EXERCISE AIM.
From the first line of the entries below to the line with "Given: Focus the Event code input box", give each line again exactly.

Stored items
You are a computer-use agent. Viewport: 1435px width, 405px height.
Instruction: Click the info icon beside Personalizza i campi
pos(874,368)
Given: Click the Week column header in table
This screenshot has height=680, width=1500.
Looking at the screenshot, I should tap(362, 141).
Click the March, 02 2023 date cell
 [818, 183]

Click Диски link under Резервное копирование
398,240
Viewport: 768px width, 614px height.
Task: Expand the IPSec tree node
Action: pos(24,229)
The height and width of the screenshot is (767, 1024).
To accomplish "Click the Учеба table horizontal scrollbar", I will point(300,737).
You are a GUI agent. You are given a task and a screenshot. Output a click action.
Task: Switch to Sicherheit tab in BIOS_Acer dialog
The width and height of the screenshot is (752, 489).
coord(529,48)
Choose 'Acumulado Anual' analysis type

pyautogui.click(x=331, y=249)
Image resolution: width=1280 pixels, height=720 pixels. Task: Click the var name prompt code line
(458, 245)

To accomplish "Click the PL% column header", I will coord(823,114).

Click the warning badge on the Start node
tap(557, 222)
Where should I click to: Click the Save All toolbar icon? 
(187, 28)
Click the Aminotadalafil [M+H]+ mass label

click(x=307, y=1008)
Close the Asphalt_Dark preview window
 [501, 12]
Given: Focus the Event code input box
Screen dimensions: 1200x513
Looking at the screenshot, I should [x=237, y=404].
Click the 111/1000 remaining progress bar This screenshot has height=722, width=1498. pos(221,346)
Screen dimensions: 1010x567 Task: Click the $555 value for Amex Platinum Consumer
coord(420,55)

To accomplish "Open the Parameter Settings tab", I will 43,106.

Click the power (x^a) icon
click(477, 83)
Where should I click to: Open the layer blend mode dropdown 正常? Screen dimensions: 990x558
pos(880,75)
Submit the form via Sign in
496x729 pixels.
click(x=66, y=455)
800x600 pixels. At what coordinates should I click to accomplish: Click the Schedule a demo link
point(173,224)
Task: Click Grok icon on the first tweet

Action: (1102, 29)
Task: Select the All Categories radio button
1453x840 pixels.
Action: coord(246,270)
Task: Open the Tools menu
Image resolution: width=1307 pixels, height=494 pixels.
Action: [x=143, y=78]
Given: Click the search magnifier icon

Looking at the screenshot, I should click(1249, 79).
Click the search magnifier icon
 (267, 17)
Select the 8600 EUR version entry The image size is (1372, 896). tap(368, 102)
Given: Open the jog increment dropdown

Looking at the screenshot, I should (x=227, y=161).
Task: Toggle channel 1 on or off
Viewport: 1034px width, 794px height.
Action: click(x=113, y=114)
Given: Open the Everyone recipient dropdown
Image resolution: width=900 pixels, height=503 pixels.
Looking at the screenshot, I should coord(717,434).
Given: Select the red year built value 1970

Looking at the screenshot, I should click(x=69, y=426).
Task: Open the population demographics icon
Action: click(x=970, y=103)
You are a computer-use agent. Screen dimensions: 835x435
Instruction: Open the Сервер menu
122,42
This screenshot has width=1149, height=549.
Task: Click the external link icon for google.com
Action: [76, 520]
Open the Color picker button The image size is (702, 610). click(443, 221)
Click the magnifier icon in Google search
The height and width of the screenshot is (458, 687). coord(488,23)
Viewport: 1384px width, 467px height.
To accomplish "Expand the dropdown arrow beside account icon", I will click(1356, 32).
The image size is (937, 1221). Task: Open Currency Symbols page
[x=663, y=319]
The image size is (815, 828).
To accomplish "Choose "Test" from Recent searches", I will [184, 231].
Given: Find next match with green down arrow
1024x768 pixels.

EXERCISE RESULT.
You are a computer-use agent. Viewport: 1435px width, 405px height.
Instruction: Click the info icon beside Personalizza i campi
pos(874,368)
Given: Click the Week column header in table
This screenshot has height=680, width=1500.
Looking at the screenshot, I should tap(362, 141).
Click the March, 02 2023 date cell
 [818, 183]

Click Диски link under Резервное копирование
398,240
Viewport: 768px width, 614px height.
Task: Expand the IPSec tree node
Action: pos(24,229)
The height and width of the screenshot is (767, 1024).
To accomplish "Click the Учеба table horizontal scrollbar", I will point(300,737).
You are a GUI agent. You are given a task and a screenshot. Output a click action.
Task: Switch to Sicherheit tab in BIOS_Acer dialog
The width and height of the screenshot is (752, 489).
coord(529,48)
Choose 'Acumulado Anual' analysis type

pyautogui.click(x=331, y=249)
Image resolution: width=1280 pixels, height=720 pixels. Task: Click the var name prompt code line
(458, 245)

To accomplish "Click the PL% column header", I will coord(823,114).

Click the warning badge on the Start node
tap(557, 222)
Where should I click to: Click the Save All toolbar icon? 
(187, 28)
Click the Aminotadalafil [M+H]+ mass label

click(x=307, y=1008)
Close the Asphalt_Dark preview window
 [501, 12]
Given: Focus the Event code input box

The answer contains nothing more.